### ACTIONS TO TAKE
A: Copy the passage of the article on Kentucky's dropout age from "Dropout Law Implementation" to "being home schooled.".
B: Translate this sentence from the article on Kentucky's dropout age into Spanish: "For 81 years the legal dropout age in the Commonwealth was 16."

### SELECTED EXCERPT
----------

Boone County Schools are ready to receive dropouts returning to school.
As of July 1, students in Kentucky can no longer dropout of school before the age of 18. For 81 years the legal dropout age in the Commonwealth was 16.
The “Graduate Kentucky” bill as it’s called was approved by the state legislature in 2013 as Senate Bill 97. It mandates that each school district in the state must adopt a policy to raise the dropout age from 16 to 18.
The new law goes into effect in 166 of the 173 districts including Boone County for the 2015-2016 school year. The remaining six districts including Newport Independent will follow suit the following school year.
Dropout Law Implementation
Just like all other school districts in Kentucky, Boone County Schools is tracking down dropouts to tell them they must return to school this fall because of this new law. The only students exempt are those receiving their GED by June 30, those returning to private schooling or those being home schooled.
Mike Ford, president of the Kentucky Directors of Pupil Personnel board and Director of Attendance Services at Boone County Schools, said dropouts affected by the new law are receiving letters. He said the districts’ pupil personnel directors would talk are talking with principals about what programs could be offered this summer to get the dropouts back on track.

----------

### STORED DATA

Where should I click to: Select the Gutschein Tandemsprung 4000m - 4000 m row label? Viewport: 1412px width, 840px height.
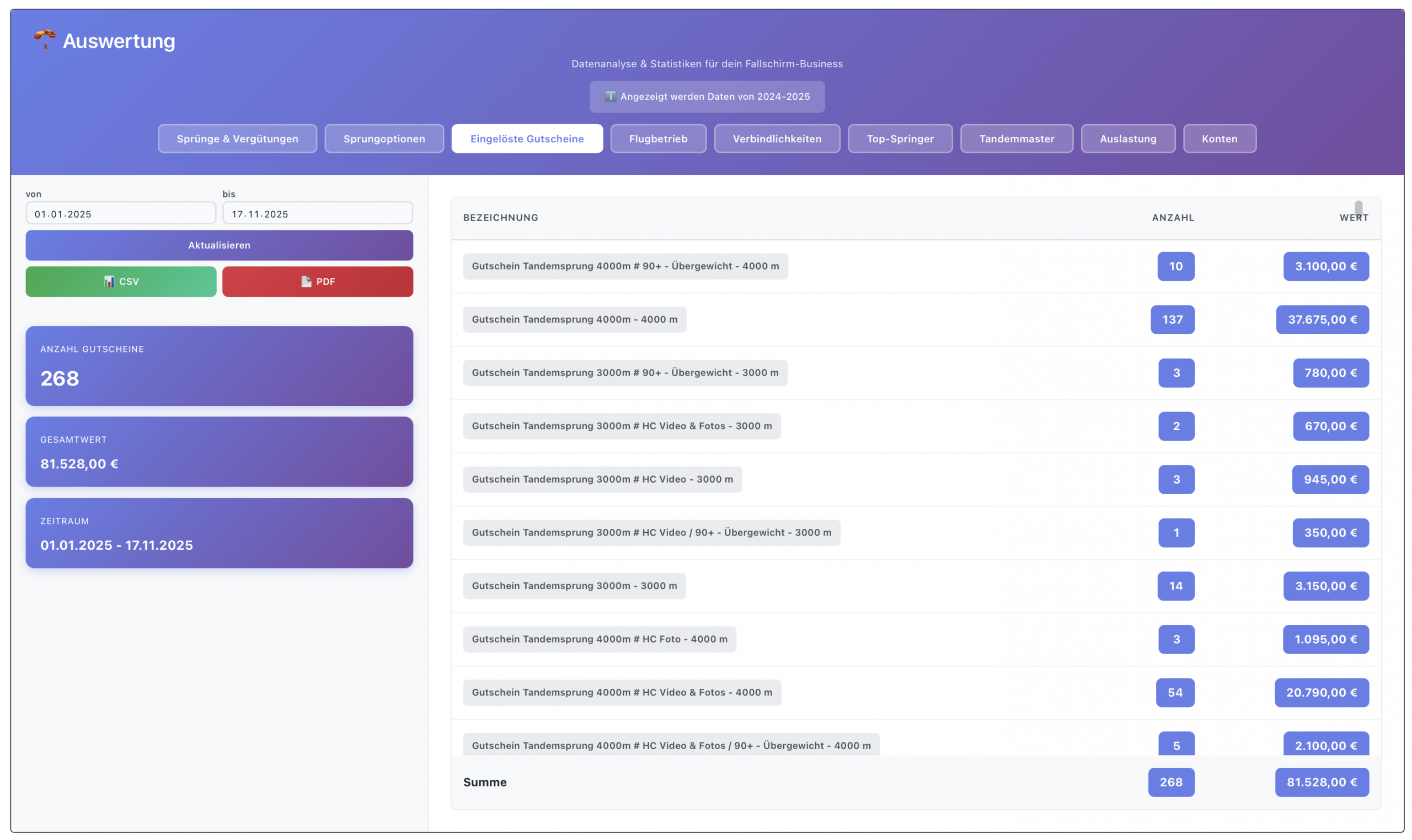[x=574, y=319]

----------

### LIST OF SOLUTIONS
A:
Dropout Law Implementation
Just like all other school districts in Kentucky, Boone County Schools is tracking down dropouts to tell them they must return to school this fall because of this new law. The only students exempt are those receiving their GED by June 30, those returning to private schooling or those being home schooled.

B: Durante 81 años, la edad legal para abandonar la escuela en la Mancomunidad fue de 16 años.